Task brief | The answer is the exact text of every line from the one that contains "Task: Click the brown video camera chat icon" to the final line of the entries below, with pictures left out.

Pixel coordinate grounding data |
=-=-=-=-=
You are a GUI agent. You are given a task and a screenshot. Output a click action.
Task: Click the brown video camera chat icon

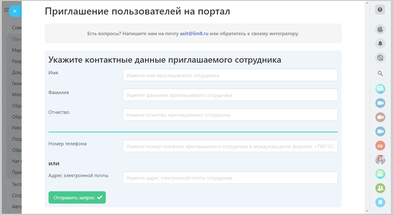tap(380, 117)
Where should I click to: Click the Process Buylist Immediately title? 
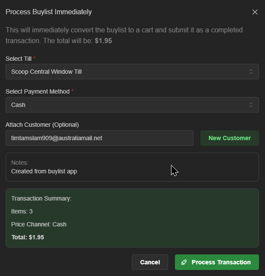point(49,12)
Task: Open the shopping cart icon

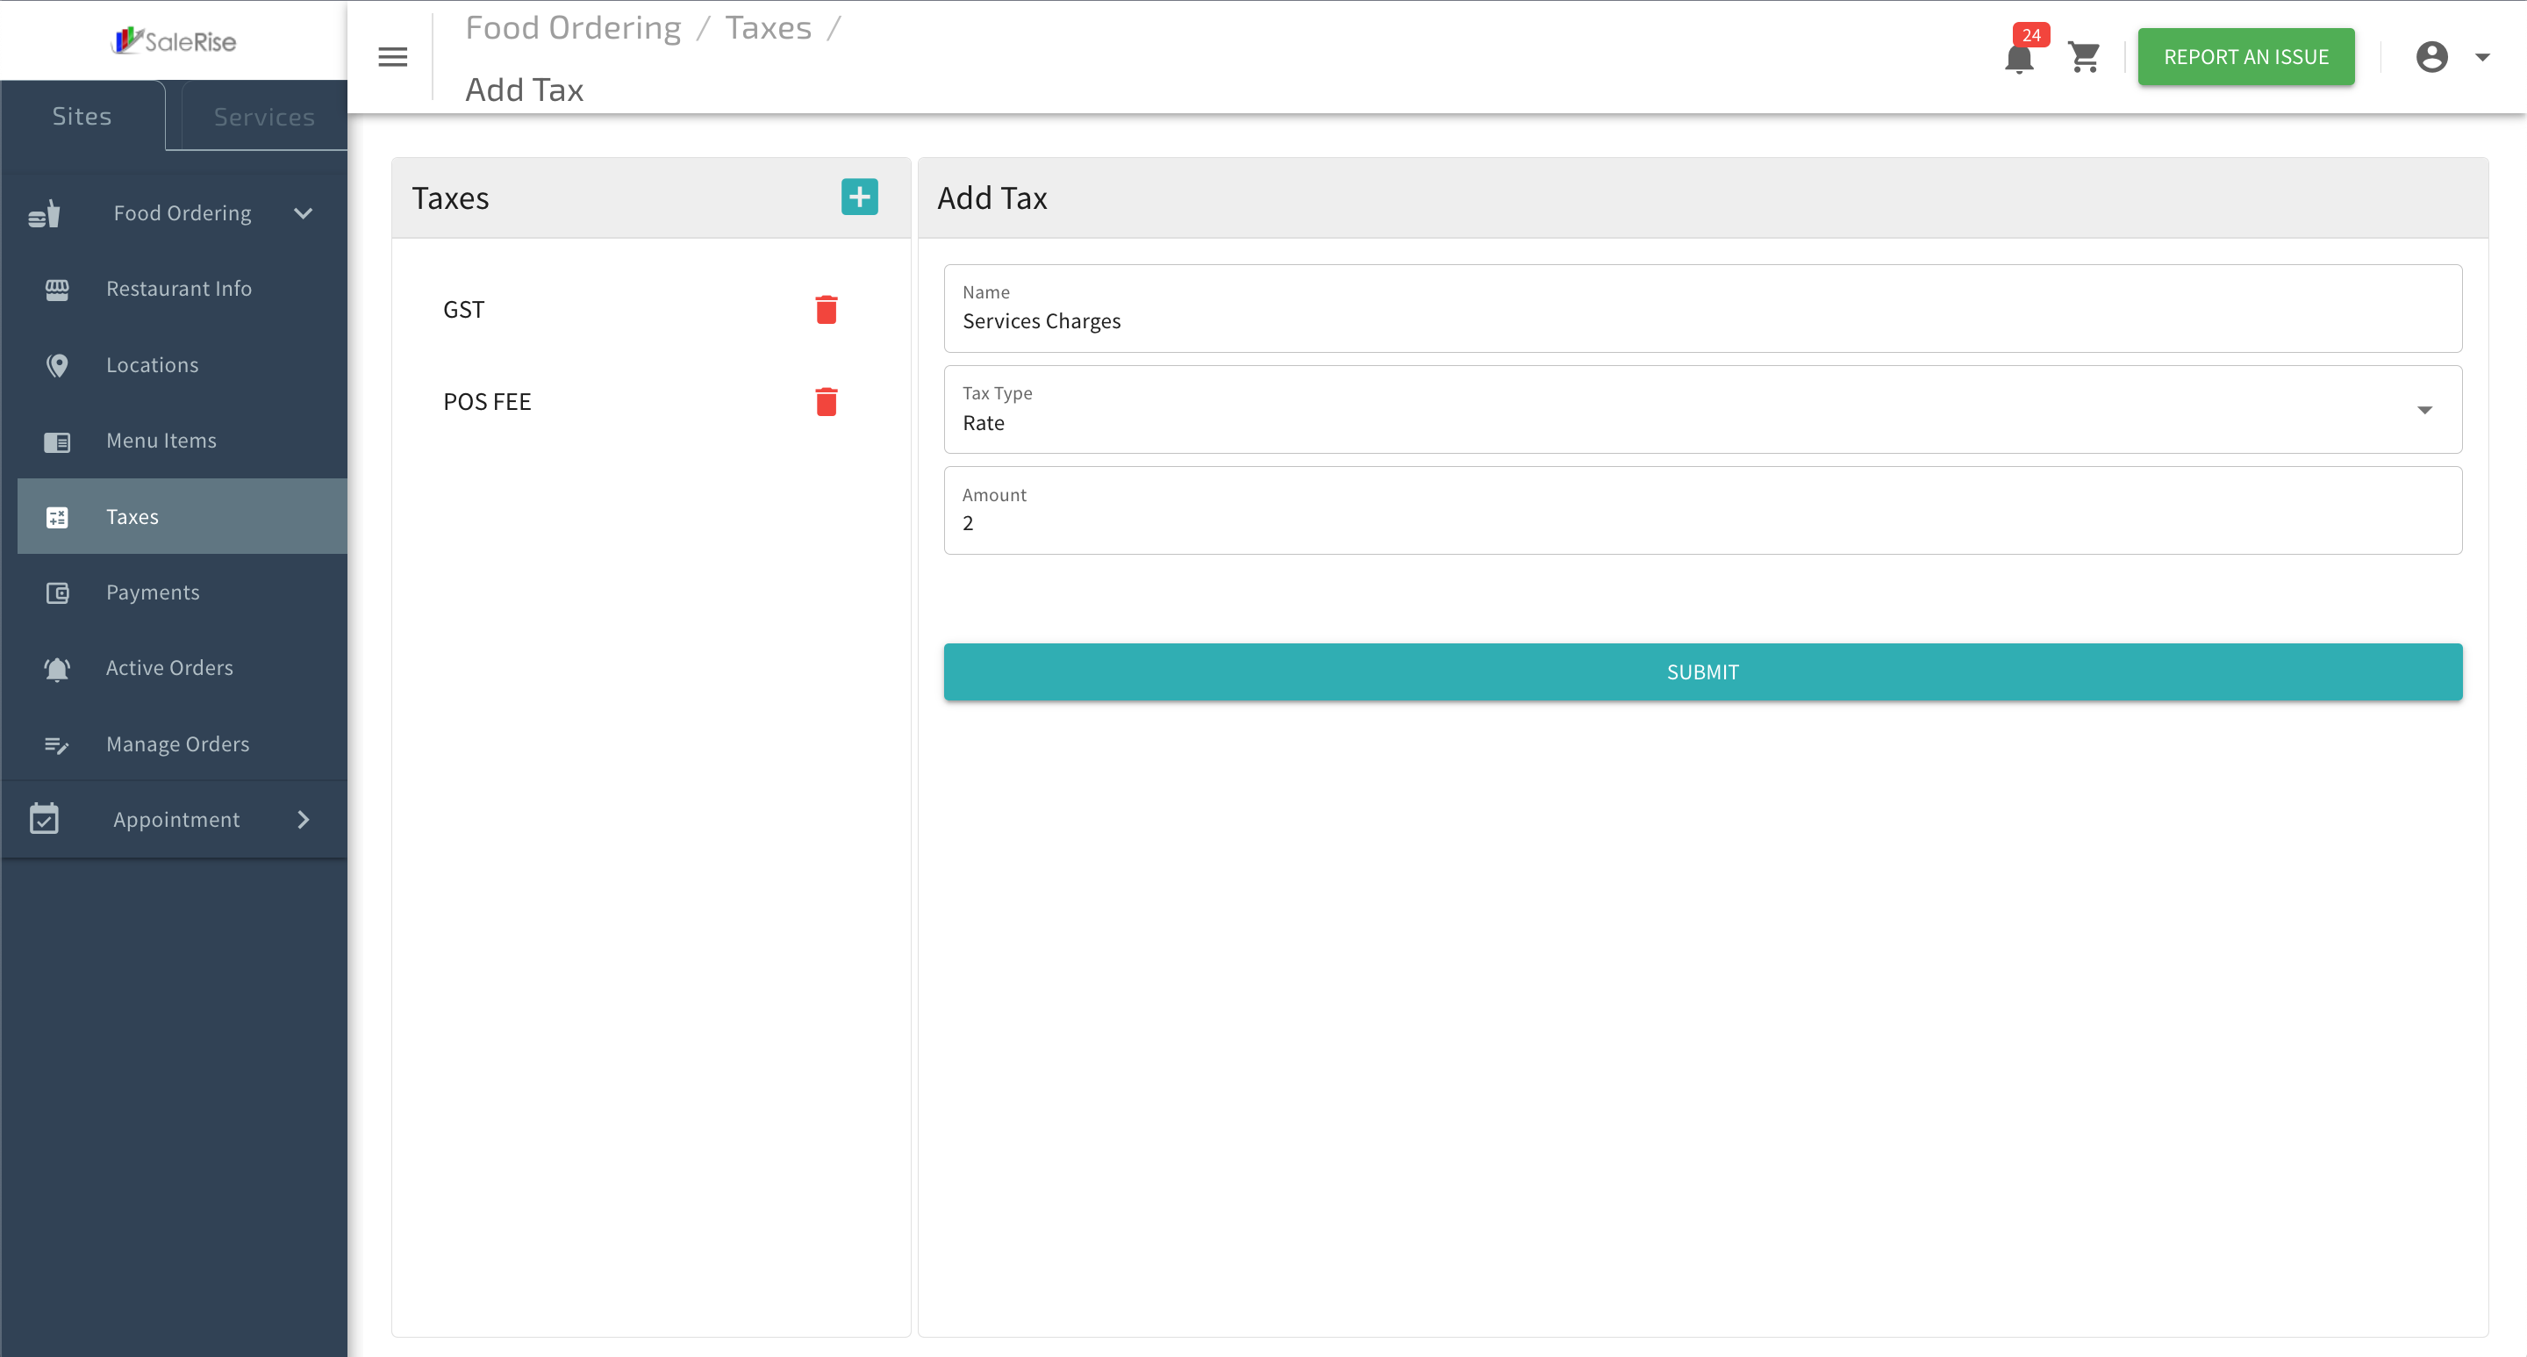Action: coord(2084,58)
=-=-=-=-=
Exercise answer |
Task: Click the brown video camera chat icon

tap(380, 117)
Where should I click to: Click the Process Buylist Immediately title? 
point(49,12)
Task: Open the shopping cart icon

Action: coord(2084,58)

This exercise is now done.